» **What you are asked to do**
Convert the material from the line containing "589x362 pixels. Task: Choose" through the line containing "click(x=212, y=46)" into a two-column CSV with the headers instruction and answer. Give one row per pair, put each field in double quotes with line breaks replaced by spaces, and leave out the pictures.

** begin Input for this task **

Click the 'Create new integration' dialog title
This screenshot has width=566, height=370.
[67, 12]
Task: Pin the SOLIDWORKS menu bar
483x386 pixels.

** end Input for this task **
** begin Input for this task **

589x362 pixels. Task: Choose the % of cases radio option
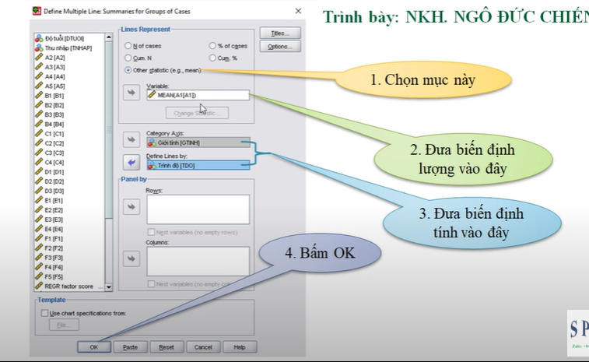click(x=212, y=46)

** end Input for this task **
** begin Input for this task **

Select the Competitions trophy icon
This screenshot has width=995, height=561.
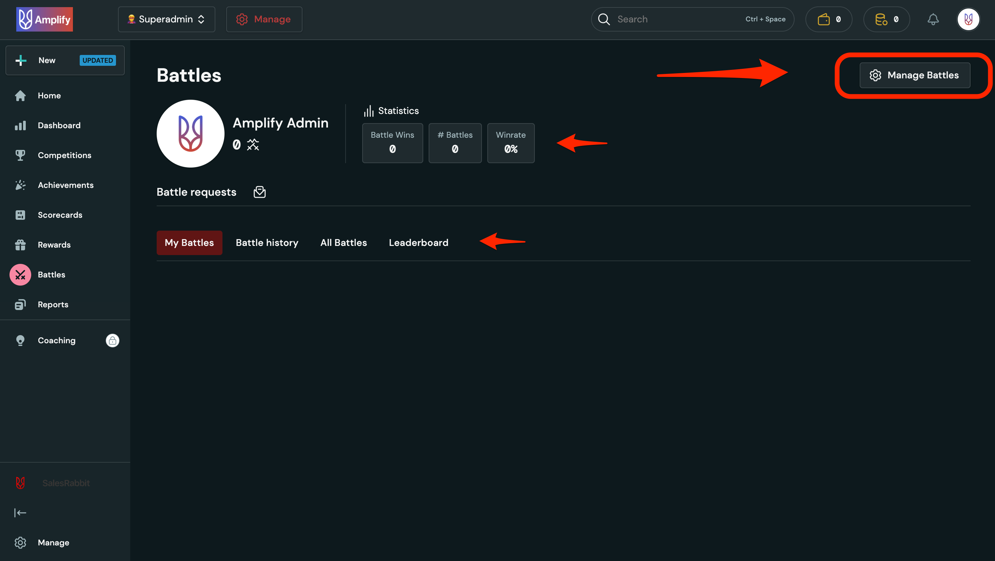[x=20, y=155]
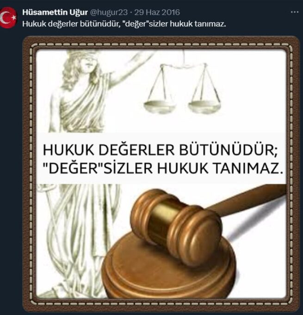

** end Input for this task **

» **Task solution**
instruction,answer
"589x362 pixels. Task: Choose the % of cases radio option","click(x=212, y=46)"